We ran some experiments loading lineitem at scale factor 15k. The 10 nodes cluster (1 master, 9 TS) is equipped with Intel P3700 SSDs, one per TS, dedicated for the WALs. The table is hash-partitioned and set to have 10 tablets per TS.
Our findings :
- Reading the bloom filters puts a lot of contention on the block cache. This isn't new, see KUDU-613, but it's now coming up when writing because the SSDs are just really fast.
- Kudu performs best when data is inserted in order, but with hash partitioning we end up multiple clients writing simultaneously in different key ranges in each tablet. This becomes a worst case scenario, we have to compact (optimize) the row sets over and over again to put them in order. Even if we were to delay this to the end of the bulk load, we're still taking a hit because we have to look at more and more bloom filters to check if a row currently exists or not.
- In the case of an initial bulk load, we know we're not trying to overwrite rows or update them, so all those checks are unnecessary.
Some ideas for improvements:
- Obviously, we need a better block cache.
- When flushing, we could detect those disjoint set of rows and make sure that maps to row sets that don't cover the gaps.

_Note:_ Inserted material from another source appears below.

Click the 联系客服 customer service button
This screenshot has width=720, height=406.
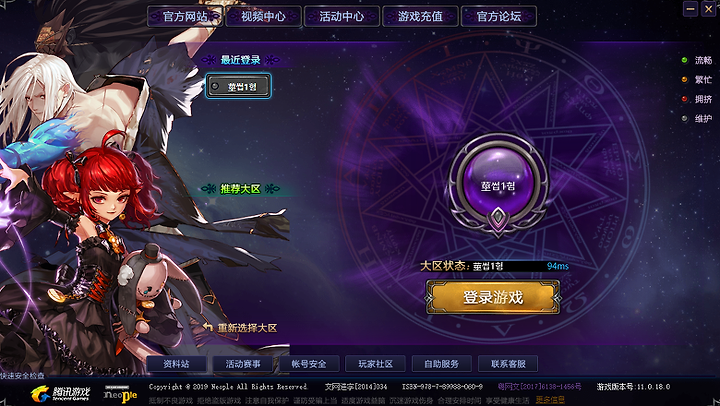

For example, if the MRS has a,b,c,x,y,z then flushing would give us two row sets eg a,b,c and x,y,z instead of one. The danger here is generating too many row sets.
- When reading, to have the row set interval tree be smart enough to not send readers into the row set gaps. Again with the same example, let's say we're looking for "m", normally we'd see a row set that's a-z so we'd have to check its bloom filter, but if we could detect that it's actually a-c then x-z then we'd save a check.